Verbraucher zahlen noch immer deutlich mehr für Energie.

Heizkosten bleiben hoch: Teurer als vor der Energiekrise

Heizkosten bleiben hoch: Teurer als vor der Energiekrise
Foto: Heizkessel im Altbau-Keller (Archiv), via dts Nachrichtenagentur

Vier Jahre nach Beginn des russischen Angriffskriegs auf die Ukraine haben die Energiepreise für Privathaushalte noch kein Vorkrisenniveau erreicht. Laut einer Verivox-Analyse liegen die jährlichen Ausgaben für Heizen, Strom und Kraftstoff für einen Musterhaushalt aktuell rund 21 Prozent über dem Niveau von 2021. Besonders die Heizkosten sind spürbar gestiegen.

Explosion bei Heizkosten

Die jährlichen Ausgaben für einen Musterhaushalt mit drei Personen und typischem Verbrauch belaufen sich aktuell auf 4.977 Euro. Zum Vergleich: Im Vorkriegsjahr 2021 zahlten Haushalte noch 4.121 Euro. Das ist ein Plus von 856 Euro pro Jahr.

Besonders stark schlagen laut Verivox die Heizkosten zu Buche. Heizöl ist im Vergleich zur Zeit vor der Energiekrise rund 29 Prozent teurer geworden. Statt 1.428 Euro im Jahr 2021 kosten 20 Hektoliter Heizöl inzwischen 1.849 Euro.

Gaspreis klettert weiter

Auch das Heizen mit Gas hat sich deutlich verteuert. Bei einem Jahresverbrauch von 20.000 Kilowattstunden sind die Kosten von 1.329 Euro auf 1.988 Euro gestiegen – ein Zuwachs von rund 50 Prozent. Da mehr Haushalte mit Gas heizen, liegen die durchschnittlichen Heizkosten insgesamt sogar 43 Prozent höher.

Autofahrer spüren den Aufschlag

Auch an der Zapfsäule ist die Mehrbelastung spürbar. Benzin ist nach Angaben des Vergleichsportals rund 15 Prozent teurer als 2021, Diesel sogar 24 Prozent. Im Durchschnitt zahlen Autofahrer heute etwa 17 Prozent mehr für ihren Kraftstoff.

Strompreise stabilisieren sich

Strom dagegen zeigt sich weitgehend stabil. Die Rechnung für einen Jahresverbrauch von 4.000 Kilowattstunden steigt lediglich von 1.229 auf 1.244 Euro. Wer im günstigsten Tarif versorgt wird, zahlt sogar rund 13 Prozent weniger als vor der Energiekrise.

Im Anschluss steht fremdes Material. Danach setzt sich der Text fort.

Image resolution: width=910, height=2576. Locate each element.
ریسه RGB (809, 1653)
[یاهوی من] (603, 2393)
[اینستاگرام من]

Lage bei Gas und Kraftstoffen bleibt angespannt

„Ein milliardenschwerer Zuschuss des Bundes zu den Netzentgelten sowie sinkende Großhandelspreise haben dafür gesorgt, dass die Strompreise seit ihrem Höchststand im Jahr 2022 um gut ein Viertel gefallen sind“, erklärt Thorsten Storck, Energieexperte bei Verivox. Auf ein Vorkrisenniveau bei Gas und Kraftstoffen sei dagegen kaum zu hoffen. Der deutlich gestiegene CO2-Preis verteuere fossile Energieträger spürbar, so Storck.